Problem ->
Restate the records in full, so that each line matches the original exactly.

Material to process ->

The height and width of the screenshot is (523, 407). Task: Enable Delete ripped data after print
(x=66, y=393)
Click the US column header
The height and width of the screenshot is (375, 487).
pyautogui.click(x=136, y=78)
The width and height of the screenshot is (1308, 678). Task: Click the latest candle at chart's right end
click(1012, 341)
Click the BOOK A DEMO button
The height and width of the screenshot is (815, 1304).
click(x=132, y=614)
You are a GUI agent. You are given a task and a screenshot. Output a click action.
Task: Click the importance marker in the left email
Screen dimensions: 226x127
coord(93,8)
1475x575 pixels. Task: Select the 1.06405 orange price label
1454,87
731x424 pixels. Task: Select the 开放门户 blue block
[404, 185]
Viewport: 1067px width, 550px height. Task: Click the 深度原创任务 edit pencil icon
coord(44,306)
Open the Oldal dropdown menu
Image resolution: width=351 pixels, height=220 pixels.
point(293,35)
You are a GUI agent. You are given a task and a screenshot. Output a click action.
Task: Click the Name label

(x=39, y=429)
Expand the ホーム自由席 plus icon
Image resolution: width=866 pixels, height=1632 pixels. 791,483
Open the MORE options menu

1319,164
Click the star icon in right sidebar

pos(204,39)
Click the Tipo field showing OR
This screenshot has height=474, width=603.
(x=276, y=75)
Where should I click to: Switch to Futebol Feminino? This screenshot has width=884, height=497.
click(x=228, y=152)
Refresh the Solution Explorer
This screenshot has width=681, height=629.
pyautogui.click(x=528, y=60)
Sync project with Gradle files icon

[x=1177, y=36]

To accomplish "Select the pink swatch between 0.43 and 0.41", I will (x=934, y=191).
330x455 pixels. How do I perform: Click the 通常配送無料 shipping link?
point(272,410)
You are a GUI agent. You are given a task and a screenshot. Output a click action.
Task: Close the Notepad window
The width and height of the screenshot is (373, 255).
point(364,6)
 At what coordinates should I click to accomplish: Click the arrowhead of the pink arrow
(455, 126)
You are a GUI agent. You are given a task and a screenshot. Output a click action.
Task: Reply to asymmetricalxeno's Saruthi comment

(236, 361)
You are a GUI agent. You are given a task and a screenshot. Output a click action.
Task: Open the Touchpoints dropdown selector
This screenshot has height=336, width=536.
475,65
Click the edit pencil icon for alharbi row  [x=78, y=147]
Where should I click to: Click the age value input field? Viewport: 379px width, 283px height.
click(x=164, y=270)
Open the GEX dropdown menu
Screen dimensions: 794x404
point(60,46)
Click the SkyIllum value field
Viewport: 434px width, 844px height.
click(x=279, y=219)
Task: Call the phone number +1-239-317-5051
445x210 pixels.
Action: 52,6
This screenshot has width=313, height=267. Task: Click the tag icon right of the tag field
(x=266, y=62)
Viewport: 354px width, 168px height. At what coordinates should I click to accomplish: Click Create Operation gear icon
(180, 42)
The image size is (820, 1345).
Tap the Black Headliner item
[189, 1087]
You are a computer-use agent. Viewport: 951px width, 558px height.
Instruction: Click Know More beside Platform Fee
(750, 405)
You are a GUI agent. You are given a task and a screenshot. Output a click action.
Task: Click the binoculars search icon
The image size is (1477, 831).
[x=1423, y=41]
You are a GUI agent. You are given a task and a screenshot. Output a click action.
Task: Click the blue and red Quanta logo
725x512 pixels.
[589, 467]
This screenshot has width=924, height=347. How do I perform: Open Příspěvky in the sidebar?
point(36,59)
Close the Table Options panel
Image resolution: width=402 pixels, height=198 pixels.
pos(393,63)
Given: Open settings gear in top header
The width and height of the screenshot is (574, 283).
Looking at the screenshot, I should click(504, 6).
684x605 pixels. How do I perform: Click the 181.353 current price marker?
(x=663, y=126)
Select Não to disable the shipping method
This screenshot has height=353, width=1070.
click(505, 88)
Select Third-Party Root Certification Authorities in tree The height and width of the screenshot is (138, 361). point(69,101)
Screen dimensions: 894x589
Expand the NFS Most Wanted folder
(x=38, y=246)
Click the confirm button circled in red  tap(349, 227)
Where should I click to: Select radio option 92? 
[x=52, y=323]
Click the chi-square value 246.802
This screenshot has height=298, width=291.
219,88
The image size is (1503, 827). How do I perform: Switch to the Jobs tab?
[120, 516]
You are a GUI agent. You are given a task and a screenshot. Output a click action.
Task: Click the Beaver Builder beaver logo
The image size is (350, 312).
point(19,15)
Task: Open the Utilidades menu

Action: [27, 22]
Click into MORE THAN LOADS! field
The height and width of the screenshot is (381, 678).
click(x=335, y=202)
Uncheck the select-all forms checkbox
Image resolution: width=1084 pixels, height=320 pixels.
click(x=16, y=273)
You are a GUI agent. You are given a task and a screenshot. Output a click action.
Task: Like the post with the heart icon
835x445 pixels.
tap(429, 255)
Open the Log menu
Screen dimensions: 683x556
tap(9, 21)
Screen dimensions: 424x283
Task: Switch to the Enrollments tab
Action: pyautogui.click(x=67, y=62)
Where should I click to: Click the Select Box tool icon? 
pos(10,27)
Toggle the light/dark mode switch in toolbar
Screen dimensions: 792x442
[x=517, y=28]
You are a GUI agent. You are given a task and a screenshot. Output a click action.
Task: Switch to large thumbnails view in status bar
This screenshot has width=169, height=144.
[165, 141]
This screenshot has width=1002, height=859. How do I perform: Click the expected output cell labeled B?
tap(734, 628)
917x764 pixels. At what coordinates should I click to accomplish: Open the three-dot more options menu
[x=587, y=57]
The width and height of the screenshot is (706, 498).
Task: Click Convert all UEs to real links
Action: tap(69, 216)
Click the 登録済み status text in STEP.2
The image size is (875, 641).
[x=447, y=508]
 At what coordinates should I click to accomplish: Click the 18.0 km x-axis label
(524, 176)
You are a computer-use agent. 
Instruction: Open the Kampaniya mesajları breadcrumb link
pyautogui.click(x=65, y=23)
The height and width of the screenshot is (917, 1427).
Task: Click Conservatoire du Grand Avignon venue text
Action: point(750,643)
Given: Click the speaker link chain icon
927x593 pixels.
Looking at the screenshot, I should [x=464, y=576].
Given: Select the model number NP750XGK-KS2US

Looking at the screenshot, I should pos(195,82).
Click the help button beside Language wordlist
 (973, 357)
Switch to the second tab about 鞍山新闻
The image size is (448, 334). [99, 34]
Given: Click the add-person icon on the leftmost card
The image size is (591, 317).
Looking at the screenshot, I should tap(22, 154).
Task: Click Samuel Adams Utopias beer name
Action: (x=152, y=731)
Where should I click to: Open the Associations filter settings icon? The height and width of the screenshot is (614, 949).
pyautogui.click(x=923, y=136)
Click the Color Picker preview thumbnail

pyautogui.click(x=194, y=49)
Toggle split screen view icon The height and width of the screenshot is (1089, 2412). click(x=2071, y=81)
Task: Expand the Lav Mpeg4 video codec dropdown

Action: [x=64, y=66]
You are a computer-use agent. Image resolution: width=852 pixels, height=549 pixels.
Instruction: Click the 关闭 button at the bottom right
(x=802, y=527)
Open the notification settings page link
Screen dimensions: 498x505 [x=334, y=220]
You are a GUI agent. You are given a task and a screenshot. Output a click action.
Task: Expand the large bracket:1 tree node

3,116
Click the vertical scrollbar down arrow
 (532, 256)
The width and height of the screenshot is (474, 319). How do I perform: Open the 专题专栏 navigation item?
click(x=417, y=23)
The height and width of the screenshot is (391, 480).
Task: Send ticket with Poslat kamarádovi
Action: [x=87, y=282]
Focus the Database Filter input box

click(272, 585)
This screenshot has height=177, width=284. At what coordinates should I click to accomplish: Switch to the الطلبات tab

Answer space ->
The height and width of the screenshot is (523, 407). Task: Enable Delete ripped data after print
(x=66, y=393)
Click the US column header
The height and width of the screenshot is (375, 487).
pyautogui.click(x=136, y=78)
The width and height of the screenshot is (1308, 678). Task: Click the latest candle at chart's right end
click(1012, 341)
Click the BOOK A DEMO button
The height and width of the screenshot is (815, 1304).
click(x=132, y=614)
You are a GUI agent. You are given a task and a screenshot. Output a click action.
Task: Click the importance marker in the left email
Screen dimensions: 226x127
coord(93,8)
1475x575 pixels. Task: Select the 1.06405 orange price label
1454,87
731x424 pixels. Task: Select the 开放门户 blue block
[404, 185]
Viewport: 1067px width, 550px height. Task: Click the 深度原创任务 edit pencil icon
coord(44,306)
Open the Oldal dropdown menu
Image resolution: width=351 pixels, height=220 pixels.
point(293,35)
You are a GUI agent. You are given a task and a screenshot. Output a click action.
Task: Click the Name label

(x=39, y=429)
Expand the ホーム自由席 plus icon
Image resolution: width=866 pixels, height=1632 pixels. 791,483
Open the MORE options menu

1319,164
Click the star icon in right sidebar

pos(204,39)
Click the Tipo field showing OR
This screenshot has height=474, width=603.
(x=276, y=75)
Where should I click to: Switch to Futebol Feminino? This screenshot has width=884, height=497.
click(x=228, y=152)
Refresh the Solution Explorer
This screenshot has width=681, height=629.
pyautogui.click(x=528, y=60)
Sync project with Gradle files icon

[x=1177, y=36]

To accomplish "Select the pink swatch between 0.43 and 0.41", I will (x=934, y=191).
330x455 pixels. How do I perform: Click the 通常配送無料 shipping link?
point(272,410)
You are a GUI agent. You are given a task and a screenshot. Output a click action.
Task: Close the Notepad window
The width and height of the screenshot is (373, 255).
point(364,6)
 At what coordinates should I click to accomplish: Click the arrowhead of the pink arrow
(455, 126)
You are a GUI agent. You are given a task and a screenshot. Output a click action.
Task: Reply to asymmetricalxeno's Saruthi comment

(236, 361)
You are a GUI agent. You are given a task and a screenshot. Output a click action.
Task: Open the Touchpoints dropdown selector
This screenshot has height=336, width=536.
475,65
Click the edit pencil icon for alharbi row  [x=78, y=147]
Where should I click to: Click the age value input field? Viewport: 379px width, 283px height.
click(x=164, y=270)
Open the GEX dropdown menu
Screen dimensions: 794x404
point(60,46)
Click the SkyIllum value field
Viewport: 434px width, 844px height.
click(x=279, y=219)
Task: Call the phone number +1-239-317-5051
445x210 pixels.
Action: 52,6
This screenshot has width=313, height=267. Task: Click the tag icon right of the tag field
(x=266, y=62)
Viewport: 354px width, 168px height. At what coordinates should I click to accomplish: Click Create Operation gear icon
(180, 42)
The image size is (820, 1345).
Tap the Black Headliner item
[189, 1087]
You are a computer-use agent. Viewport: 951px width, 558px height.
Instruction: Click Know More beside Platform Fee
(750, 405)
You are a GUI agent. You are given a task and a screenshot. Output a click action.
Task: Click the binoculars search icon
The image size is (1477, 831).
[x=1423, y=41]
You are a GUI agent. You are given a task and a screenshot. Output a click action.
Task: Click the blue and red Quanta logo
725x512 pixels.
[589, 467]
This screenshot has width=924, height=347. How do I perform: Open Příspěvky in the sidebar?
point(36,59)
Close the Table Options panel
Image resolution: width=402 pixels, height=198 pixels.
pos(393,63)
Given: Open settings gear in top header
The width and height of the screenshot is (574, 283).
Looking at the screenshot, I should click(504, 6).
684x605 pixels. How do I perform: Click the 181.353 current price marker?
(x=663, y=126)
Select Não to disable the shipping method
This screenshot has height=353, width=1070.
click(505, 88)
Select Third-Party Root Certification Authorities in tree The height and width of the screenshot is (138, 361). point(69,101)
Screen dimensions: 894x589
Expand the NFS Most Wanted folder
(x=38, y=246)
Click the confirm button circled in red  tap(349, 227)
Where should I click to: Select radio option 92? 
[x=52, y=323]
Click the chi-square value 246.802
This screenshot has height=298, width=291.
219,88
The image size is (1503, 827). How do I perform: Switch to the Jobs tab?
[120, 516]
You are a GUI agent. You are given a task and a screenshot. Output a click action.
Task: Click the Beaver Builder beaver logo
The image size is (350, 312).
point(19,15)
Task: Open the Utilidades menu

Action: [27, 22]
Click into MORE THAN LOADS! field
The height and width of the screenshot is (381, 678).
click(x=335, y=202)
Uncheck the select-all forms checkbox
Image resolution: width=1084 pixels, height=320 pixels.
click(x=16, y=273)
You are a GUI agent. You are given a task and a screenshot. Output a click action.
Task: Like the post with the heart icon
835x445 pixels.
tap(429, 255)
Open the Log menu
Screen dimensions: 683x556
tap(9, 21)
Screen dimensions: 424x283
Task: Switch to the Enrollments tab
Action: pyautogui.click(x=67, y=62)
Where should I click to: Click the Select Box tool icon? 
pos(10,27)
Toggle the light/dark mode switch in toolbar
Screen dimensions: 792x442
[x=517, y=28]
You are a GUI agent. You are given a task and a screenshot. Output a click action.
Task: Switch to large thumbnails view in status bar
This screenshot has width=169, height=144.
[165, 141]
This screenshot has width=1002, height=859. How do I perform: Click the expected output cell labeled B?
tap(734, 628)
917x764 pixels. At what coordinates should I click to accomplish: Open the three-dot more options menu
[x=587, y=57]
The width and height of the screenshot is (706, 498).
Task: Click Convert all UEs to real links
Action: tap(69, 216)
Click the 登録済み status text in STEP.2
The image size is (875, 641).
[x=447, y=508]
 At what coordinates should I click to accomplish: Click the 18.0 km x-axis label
(524, 176)
You are a computer-use agent. 
Instruction: Open the Kampaniya mesajları breadcrumb link
pyautogui.click(x=65, y=23)
The height and width of the screenshot is (917, 1427).
Task: Click Conservatoire du Grand Avignon venue text
Action: point(750,643)
Given: Click the speaker link chain icon
927x593 pixels.
Looking at the screenshot, I should [x=464, y=576].
Given: Select the model number NP750XGK-KS2US

Looking at the screenshot, I should pos(195,82).
Click the help button beside Language wordlist
 (973, 357)
Switch to the second tab about 鞍山新闻
The image size is (448, 334). [99, 34]
Given: Click the add-person icon on the leftmost card
The image size is (591, 317).
Looking at the screenshot, I should tap(22, 154).
Task: Click Samuel Adams Utopias beer name
Action: (x=152, y=731)
Where should I click to: Open the Associations filter settings icon? The height and width of the screenshot is (614, 949).
pyautogui.click(x=923, y=136)
Click the Color Picker preview thumbnail

pyautogui.click(x=194, y=49)
Toggle split screen view icon The height and width of the screenshot is (1089, 2412). click(x=2071, y=81)
Task: Expand the Lav Mpeg4 video codec dropdown

Action: [x=64, y=66]
You are a computer-use agent. Image resolution: width=852 pixels, height=549 pixels.
Instruction: Click the 关闭 button at the bottom right
(x=802, y=527)
Open the notification settings page link
Screen dimensions: 498x505 [x=334, y=220]
You are a GUI agent. You are given a task and a screenshot. Output a click action.
Task: Expand the large bracket:1 tree node

3,116
Click the vertical scrollbar down arrow
 (532, 256)
The width and height of the screenshot is (474, 319). How do I perform: Open the 专题专栏 navigation item?
click(x=417, y=23)
The height and width of the screenshot is (391, 480).
Task: Send ticket with Poslat kamarádovi
Action: [x=87, y=282]
Focus the Database Filter input box

click(272, 585)
This screenshot has height=177, width=284. At what coordinates should I click to accomplish: Switch to the الطلبات tab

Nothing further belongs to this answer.